# George the Sketchy Fish



## mintyfreshmangos (May 14, 2012)

Hi! I'm new here. First time betta fish owner...and had one for like 2 days now. Yaayy.

So for a grad present, my little brother asked me what my favorite color is. I told him yellow.
When I got home I saw George siting on my desk. George is not yellow. My brother told me that all the yellow ones in the shop looked sick so he chose the healthiest looking one instead. In the shop, George was so spirited that the moved the container that he was in. So my brother took that as a sign and bought him.

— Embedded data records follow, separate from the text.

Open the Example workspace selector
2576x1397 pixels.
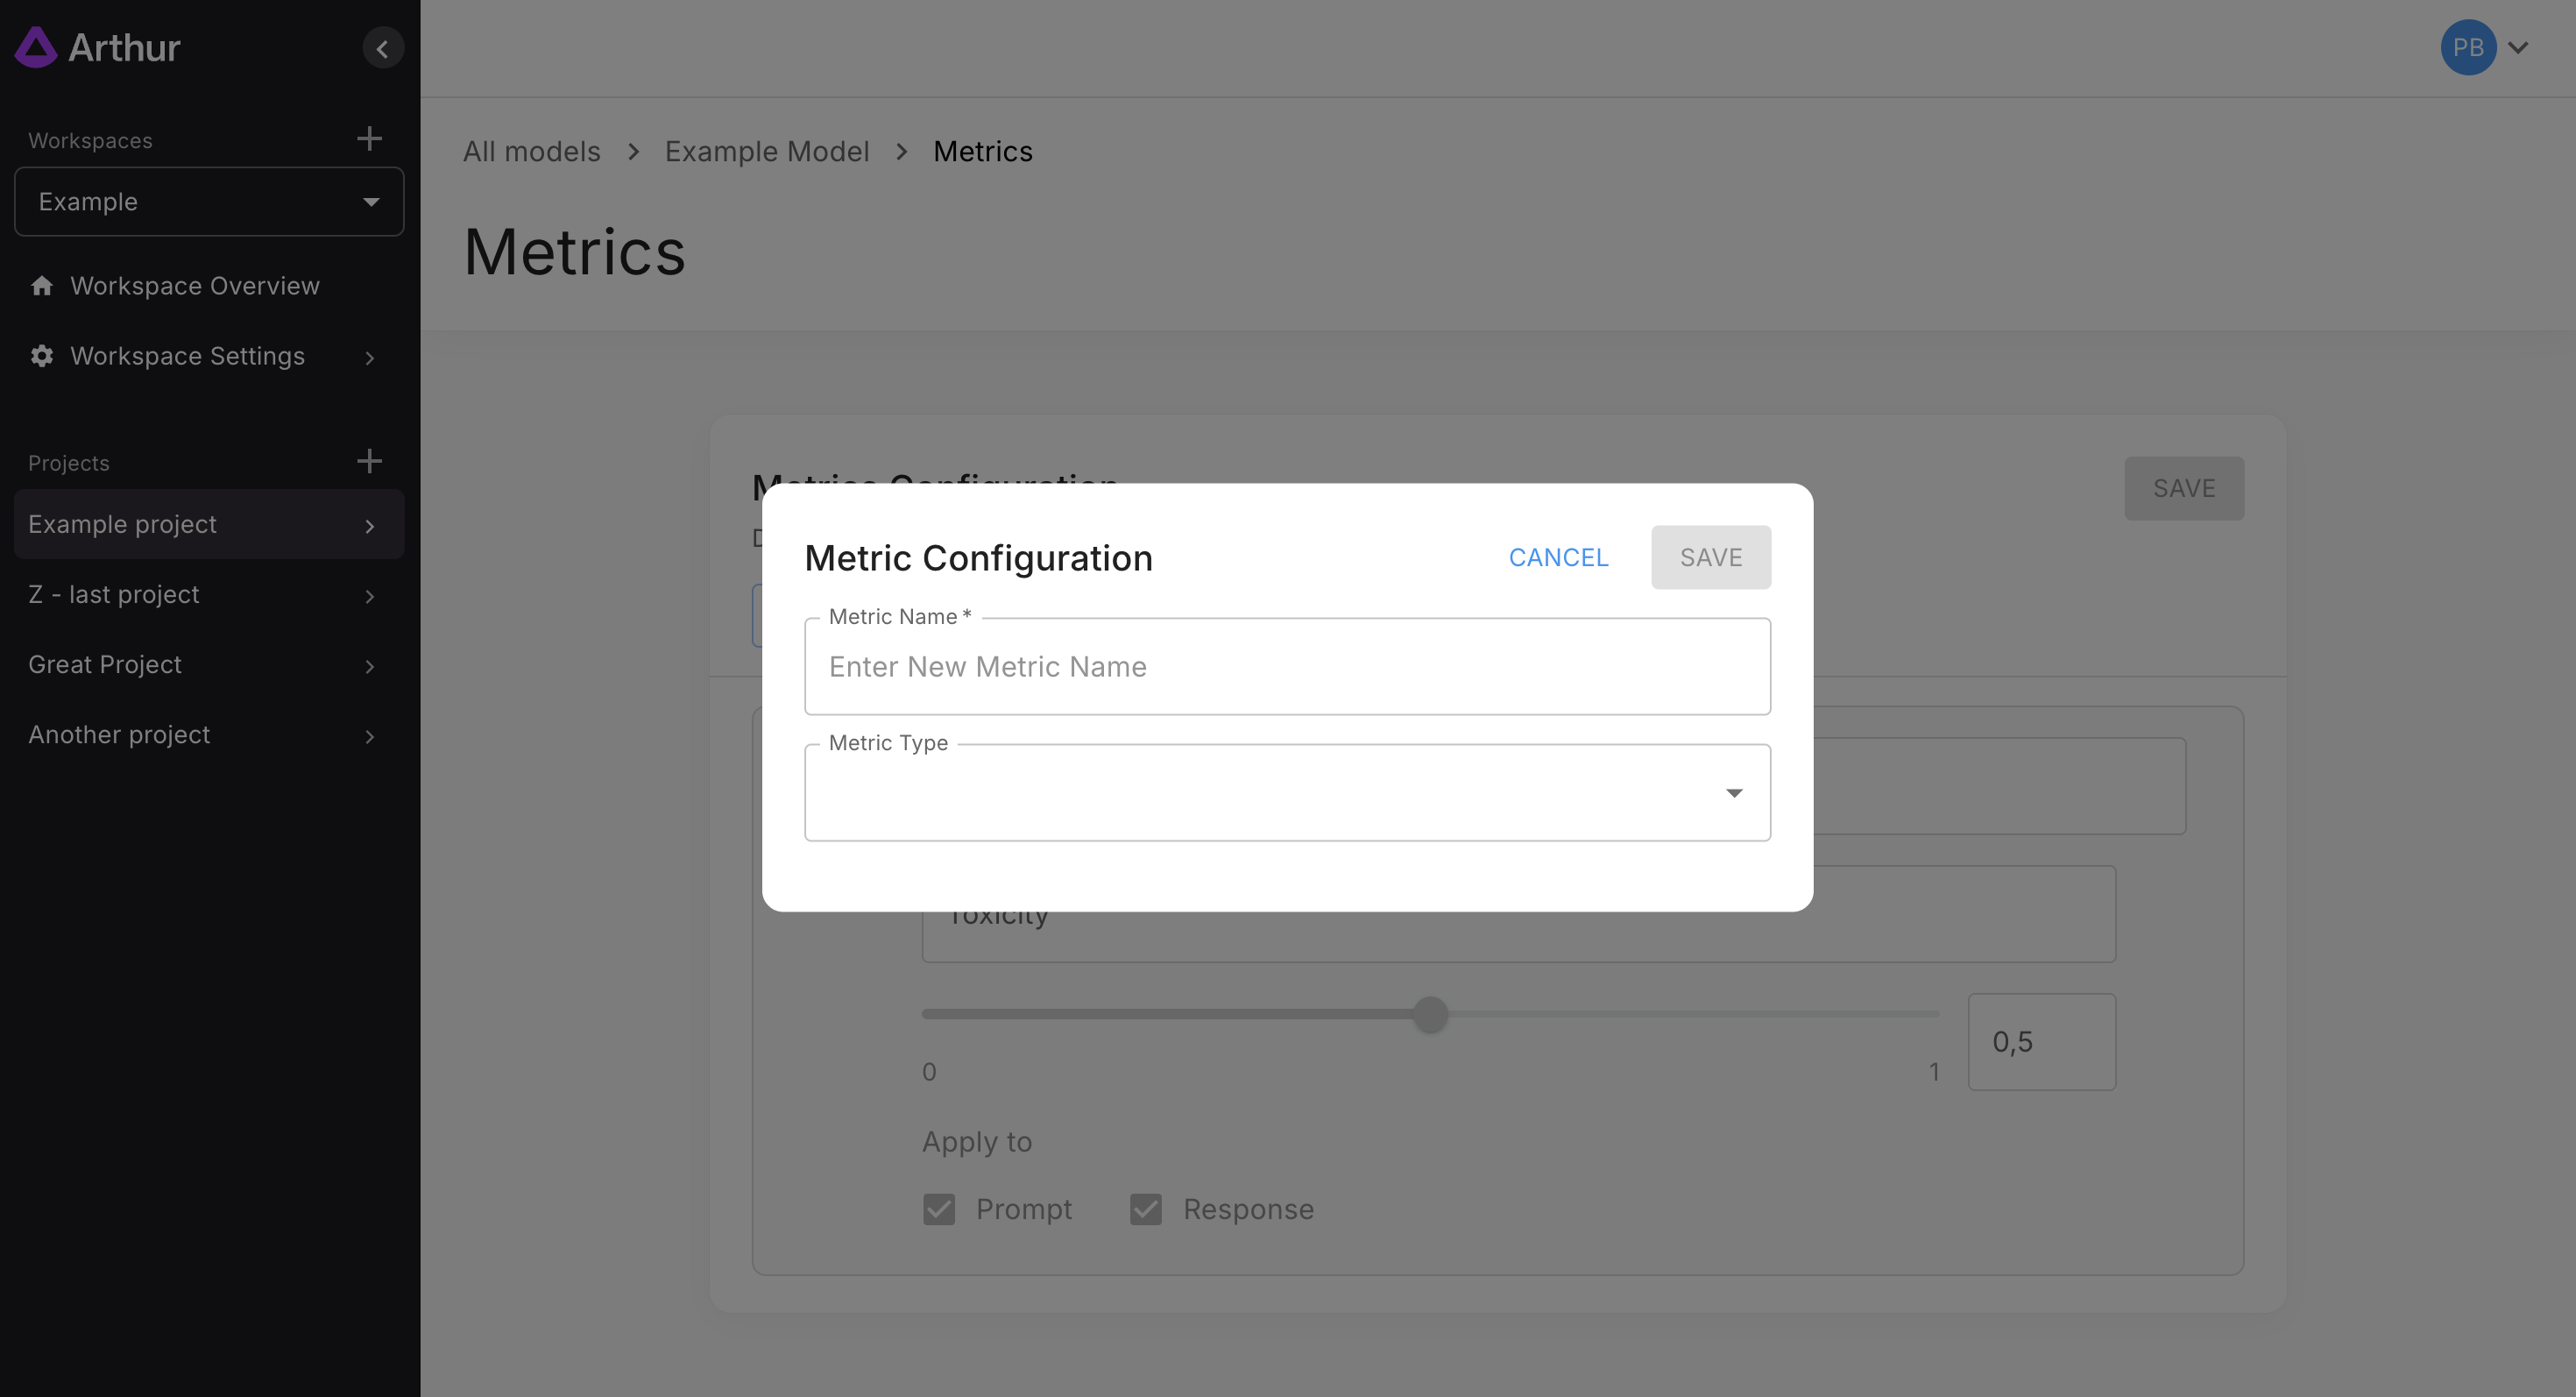tap(208, 202)
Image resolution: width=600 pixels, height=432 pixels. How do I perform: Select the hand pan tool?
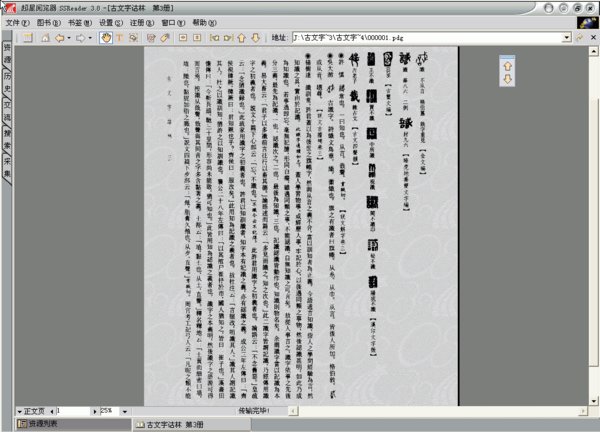click(x=105, y=38)
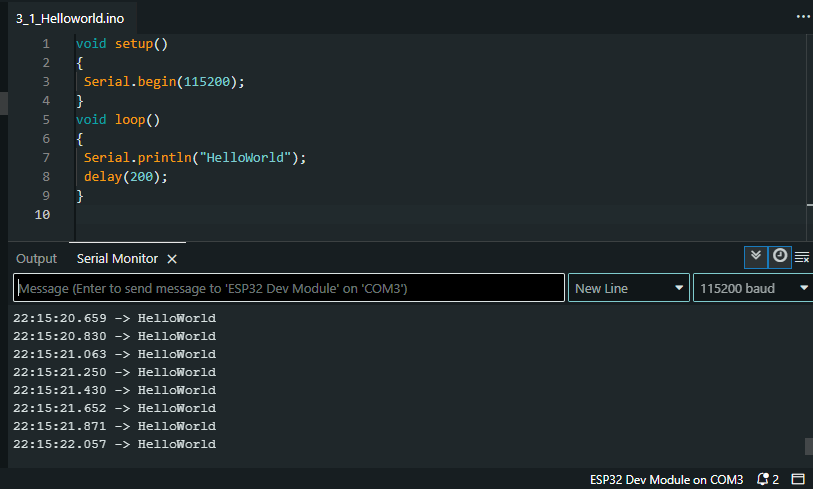The image size is (813, 489).
Task: Click ESP32 Dev Module on COM3 status
Action: click(x=666, y=479)
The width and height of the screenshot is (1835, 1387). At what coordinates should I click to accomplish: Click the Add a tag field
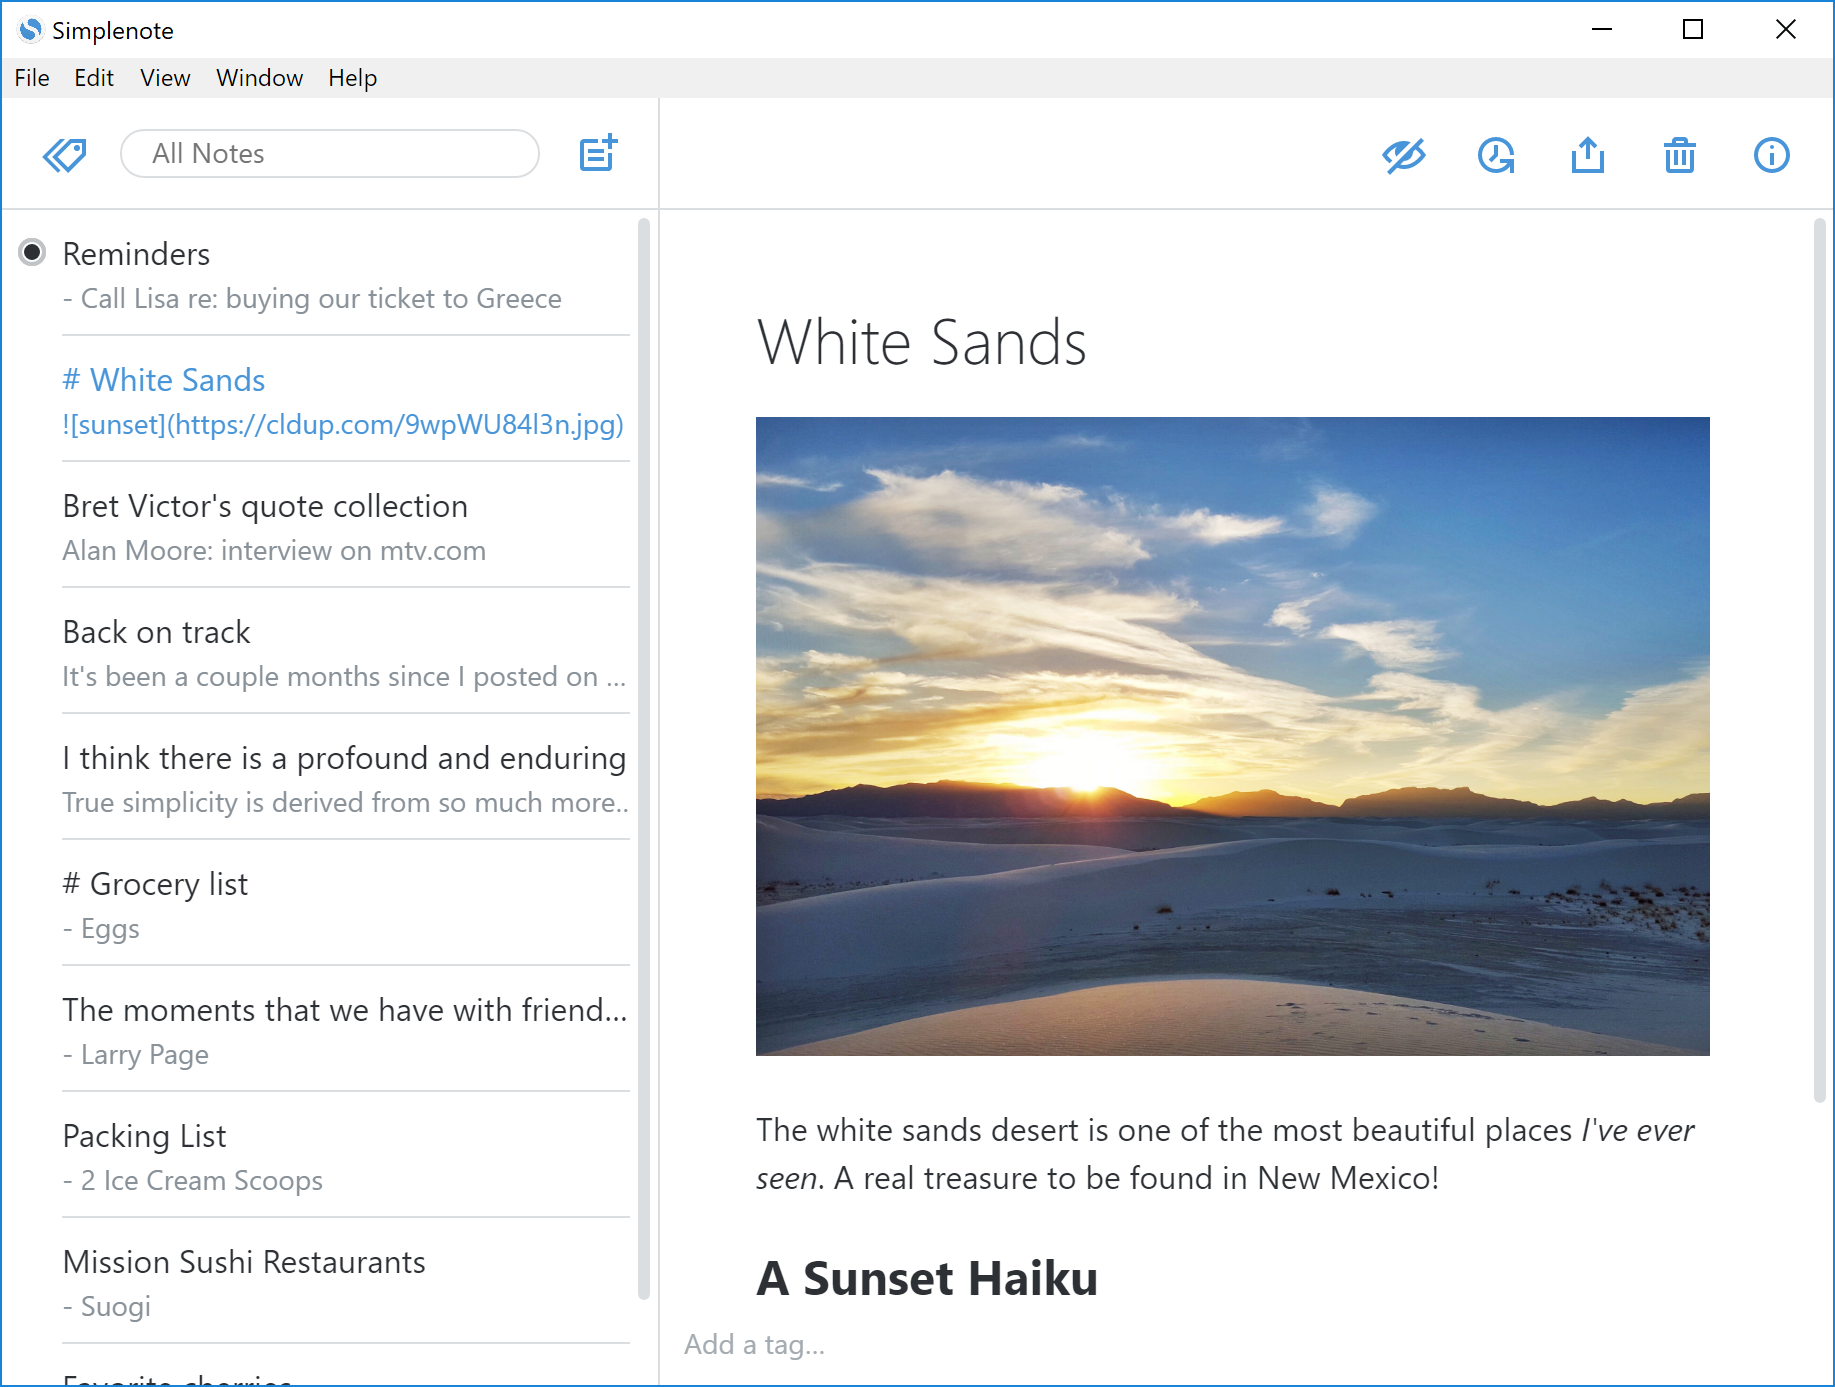pos(754,1344)
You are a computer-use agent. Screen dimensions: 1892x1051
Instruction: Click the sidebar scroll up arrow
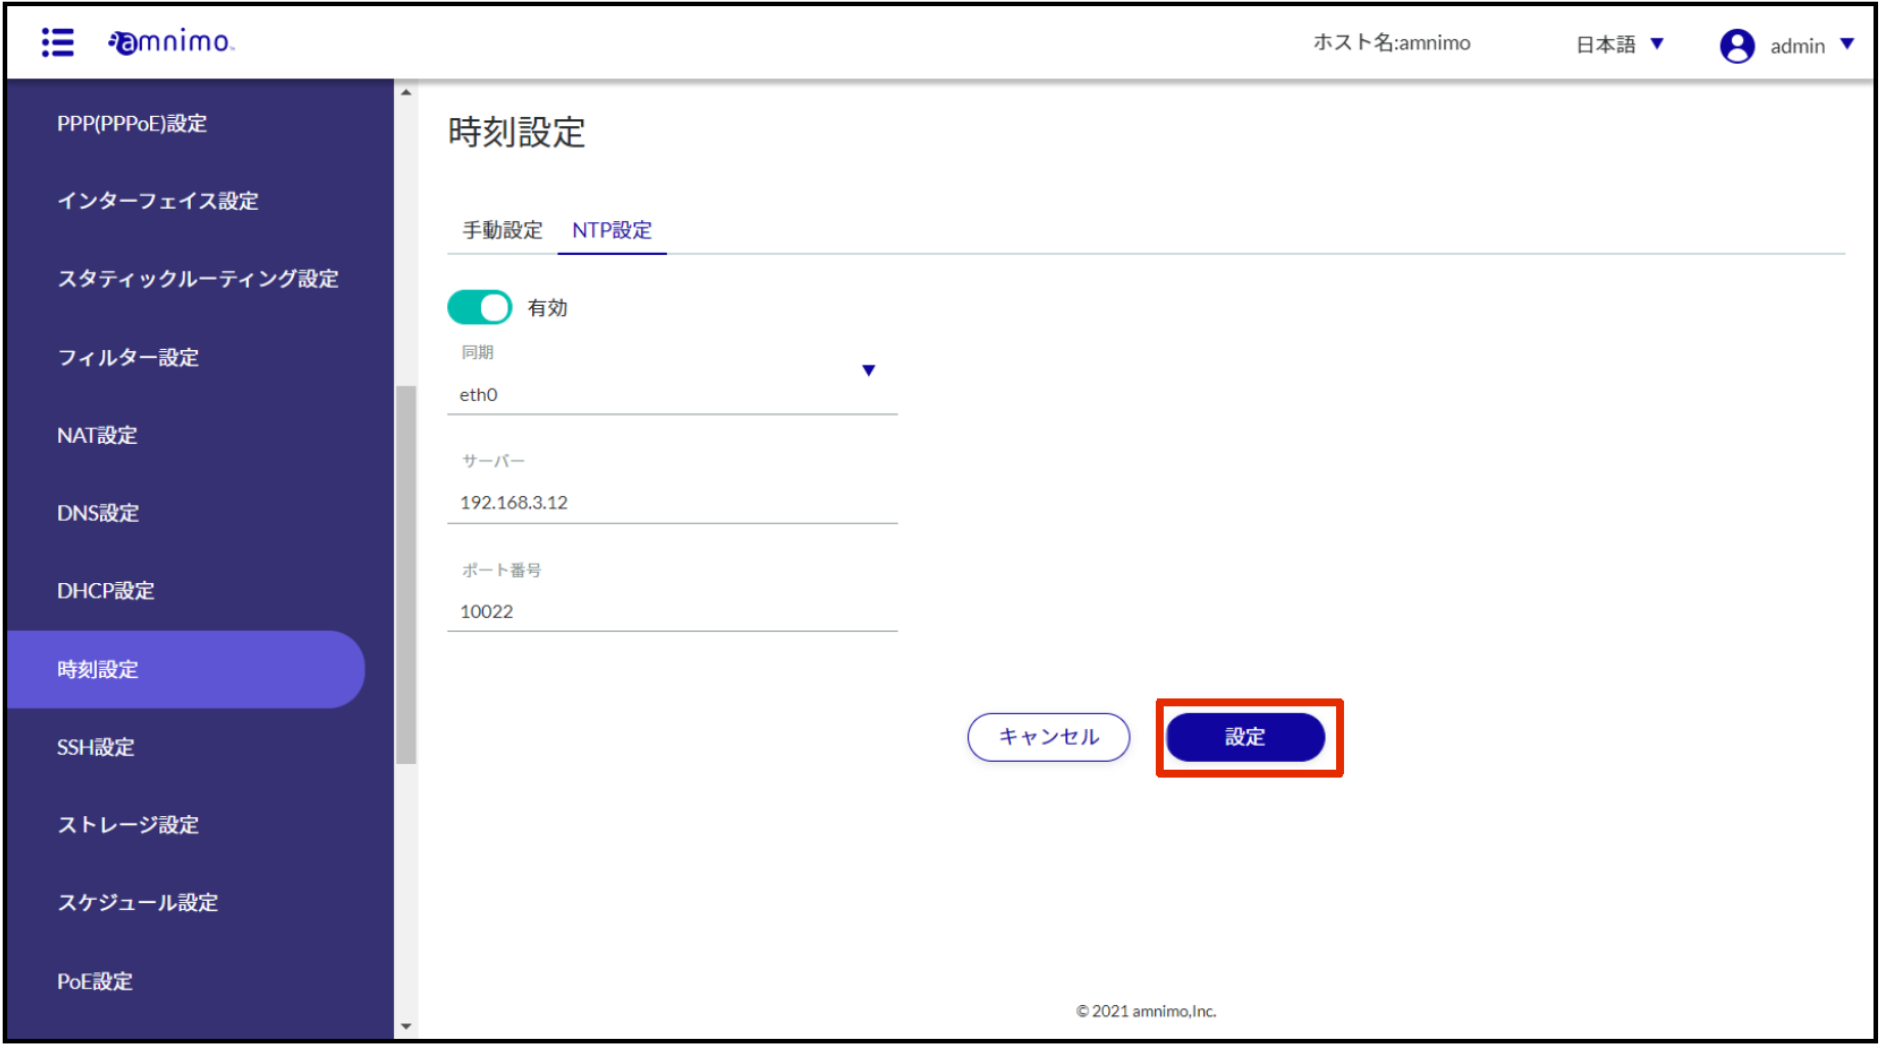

I do this sketch-a-day project which is what it sounds like. George sits on my desk, right next to me as I draw. I was worried that he may be unhappy in his small tank, but just a few hours ago, I noticed that he made two little bubble nests, one of each side of the tank.That made me so deliriously happy that I drew this for it.










I have no clue what kind of betta he is. ^^; Human version of him and then actually him.  I have a feeling I will be drawing a lot of fish this week. He looks a bit koi-ish. (He is currently spending more time admiring his bubble nest than I am. )

Any comment would be appreciated! That story was long winded.


----------



## lvandert (Feb 23, 2012)

OMG!! amazing!!!


----------



## mintyfreshmangos (May 14, 2012)

lvandert said:


> OMG!! amazing!!!


Awww! Thank you so much! <3 I may print it out and use it as a tank cover for George. Right now, it's just a piece of paper.


----------



## lvandert (Feb 23, 2012)

That'd be awesome!!! You are seriously talented!!


----------



## Jessicatm137 (Mar 22, 2012)

You *are* seriously talented!!! Amazing!


----------



## betta lover1507 (Aug 6, 2011)

wow that is awesome


----------